Input records:
────
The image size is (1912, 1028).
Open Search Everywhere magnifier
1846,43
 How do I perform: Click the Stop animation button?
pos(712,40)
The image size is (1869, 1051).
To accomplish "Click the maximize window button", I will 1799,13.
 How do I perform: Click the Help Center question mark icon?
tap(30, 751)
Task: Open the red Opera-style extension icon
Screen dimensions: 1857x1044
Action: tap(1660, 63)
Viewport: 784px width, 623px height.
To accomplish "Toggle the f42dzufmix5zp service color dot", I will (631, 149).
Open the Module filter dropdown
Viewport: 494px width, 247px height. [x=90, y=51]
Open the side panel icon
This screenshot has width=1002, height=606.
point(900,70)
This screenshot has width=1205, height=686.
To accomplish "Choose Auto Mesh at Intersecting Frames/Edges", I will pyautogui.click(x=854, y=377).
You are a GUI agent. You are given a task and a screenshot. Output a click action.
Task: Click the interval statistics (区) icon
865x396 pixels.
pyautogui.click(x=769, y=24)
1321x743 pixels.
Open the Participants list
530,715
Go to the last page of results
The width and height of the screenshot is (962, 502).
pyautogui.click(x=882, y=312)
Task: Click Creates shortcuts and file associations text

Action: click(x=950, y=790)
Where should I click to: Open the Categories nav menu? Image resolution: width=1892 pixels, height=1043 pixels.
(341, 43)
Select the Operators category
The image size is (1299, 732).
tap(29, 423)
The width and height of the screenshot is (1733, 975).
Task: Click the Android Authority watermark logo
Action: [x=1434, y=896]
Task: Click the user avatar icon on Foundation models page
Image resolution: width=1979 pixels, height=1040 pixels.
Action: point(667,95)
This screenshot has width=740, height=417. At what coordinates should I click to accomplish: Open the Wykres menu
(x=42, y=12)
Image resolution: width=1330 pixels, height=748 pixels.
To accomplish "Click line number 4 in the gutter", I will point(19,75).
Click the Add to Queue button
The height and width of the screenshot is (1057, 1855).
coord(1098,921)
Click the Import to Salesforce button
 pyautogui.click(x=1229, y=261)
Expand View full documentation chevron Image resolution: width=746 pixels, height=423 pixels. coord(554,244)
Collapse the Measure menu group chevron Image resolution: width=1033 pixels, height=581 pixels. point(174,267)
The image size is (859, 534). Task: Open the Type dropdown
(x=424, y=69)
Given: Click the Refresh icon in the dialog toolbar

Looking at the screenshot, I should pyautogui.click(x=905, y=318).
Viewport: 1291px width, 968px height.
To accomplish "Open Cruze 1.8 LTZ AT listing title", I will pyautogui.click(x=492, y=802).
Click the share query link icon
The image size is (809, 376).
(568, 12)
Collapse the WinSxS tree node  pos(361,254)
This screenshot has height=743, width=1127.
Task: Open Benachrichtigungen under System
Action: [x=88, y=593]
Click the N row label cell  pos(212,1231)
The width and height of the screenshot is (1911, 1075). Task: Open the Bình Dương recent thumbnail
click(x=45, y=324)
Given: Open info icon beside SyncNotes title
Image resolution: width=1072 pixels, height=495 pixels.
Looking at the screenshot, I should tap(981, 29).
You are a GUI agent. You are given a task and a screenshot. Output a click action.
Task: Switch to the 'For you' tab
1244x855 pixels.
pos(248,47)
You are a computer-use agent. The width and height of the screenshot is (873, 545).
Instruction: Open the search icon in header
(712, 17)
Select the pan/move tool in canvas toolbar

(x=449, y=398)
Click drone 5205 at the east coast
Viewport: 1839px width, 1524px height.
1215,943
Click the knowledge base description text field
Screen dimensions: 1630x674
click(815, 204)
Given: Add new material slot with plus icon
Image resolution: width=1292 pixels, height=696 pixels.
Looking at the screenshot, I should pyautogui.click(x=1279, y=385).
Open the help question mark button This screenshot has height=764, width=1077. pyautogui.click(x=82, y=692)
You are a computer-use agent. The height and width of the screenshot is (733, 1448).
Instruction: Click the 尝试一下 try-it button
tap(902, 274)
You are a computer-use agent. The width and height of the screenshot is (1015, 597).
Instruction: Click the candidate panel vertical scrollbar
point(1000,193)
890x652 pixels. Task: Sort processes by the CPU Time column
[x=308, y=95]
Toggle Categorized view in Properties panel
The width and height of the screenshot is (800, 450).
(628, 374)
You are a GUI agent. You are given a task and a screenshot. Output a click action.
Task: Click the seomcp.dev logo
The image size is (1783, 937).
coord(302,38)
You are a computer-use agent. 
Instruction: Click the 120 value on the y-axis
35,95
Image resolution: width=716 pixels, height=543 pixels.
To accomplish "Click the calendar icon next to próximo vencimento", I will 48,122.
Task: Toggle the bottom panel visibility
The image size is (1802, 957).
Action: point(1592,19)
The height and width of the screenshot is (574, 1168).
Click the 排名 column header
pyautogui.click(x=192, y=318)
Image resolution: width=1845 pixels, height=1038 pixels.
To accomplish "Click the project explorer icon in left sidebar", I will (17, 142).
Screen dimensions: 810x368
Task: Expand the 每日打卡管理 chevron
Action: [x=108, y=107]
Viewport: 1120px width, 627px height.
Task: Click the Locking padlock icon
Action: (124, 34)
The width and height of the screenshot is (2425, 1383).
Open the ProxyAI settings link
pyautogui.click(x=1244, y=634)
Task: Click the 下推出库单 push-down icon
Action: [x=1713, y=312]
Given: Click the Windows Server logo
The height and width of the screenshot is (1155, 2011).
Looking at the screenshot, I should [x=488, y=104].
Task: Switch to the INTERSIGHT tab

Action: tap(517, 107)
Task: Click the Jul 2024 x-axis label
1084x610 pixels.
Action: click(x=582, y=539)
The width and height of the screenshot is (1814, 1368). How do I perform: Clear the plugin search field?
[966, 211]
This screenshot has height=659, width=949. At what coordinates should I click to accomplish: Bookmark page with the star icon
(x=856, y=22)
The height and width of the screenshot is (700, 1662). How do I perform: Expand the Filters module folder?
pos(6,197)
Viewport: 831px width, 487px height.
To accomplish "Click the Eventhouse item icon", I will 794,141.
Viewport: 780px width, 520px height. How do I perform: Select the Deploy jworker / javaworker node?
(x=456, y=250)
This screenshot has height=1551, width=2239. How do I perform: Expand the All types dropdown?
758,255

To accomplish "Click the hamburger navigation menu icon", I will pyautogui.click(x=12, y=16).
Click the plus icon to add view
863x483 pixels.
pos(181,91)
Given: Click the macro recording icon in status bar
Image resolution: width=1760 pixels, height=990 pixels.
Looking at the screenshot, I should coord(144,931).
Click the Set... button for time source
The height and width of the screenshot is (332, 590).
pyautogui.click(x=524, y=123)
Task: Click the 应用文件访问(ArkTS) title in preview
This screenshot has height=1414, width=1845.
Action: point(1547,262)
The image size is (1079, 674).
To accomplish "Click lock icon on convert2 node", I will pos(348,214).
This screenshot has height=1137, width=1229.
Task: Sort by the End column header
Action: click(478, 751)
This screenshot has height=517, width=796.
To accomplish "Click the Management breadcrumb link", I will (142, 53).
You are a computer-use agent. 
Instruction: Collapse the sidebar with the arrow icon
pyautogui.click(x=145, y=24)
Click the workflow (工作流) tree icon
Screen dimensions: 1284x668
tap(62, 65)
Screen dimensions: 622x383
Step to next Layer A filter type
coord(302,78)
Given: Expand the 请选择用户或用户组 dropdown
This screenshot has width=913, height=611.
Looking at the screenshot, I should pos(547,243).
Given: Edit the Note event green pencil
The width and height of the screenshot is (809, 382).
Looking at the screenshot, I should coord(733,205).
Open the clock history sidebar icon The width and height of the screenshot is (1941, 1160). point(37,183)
────
Directions: From the listing above, output exactly the run of lines that starts with the line containing "Image resolution: width=1979" and ends with the line containing "Image resolution: width=1330".

Exercise result:
Image resolution: width=1979 pixels, height=1040 pixels.
Action: point(667,95)
This screenshot has width=740, height=417. At what coordinates should I click to accomplish: Open the Wykres menu
(x=42, y=12)
Image resolution: width=1330 pixels, height=748 pixels.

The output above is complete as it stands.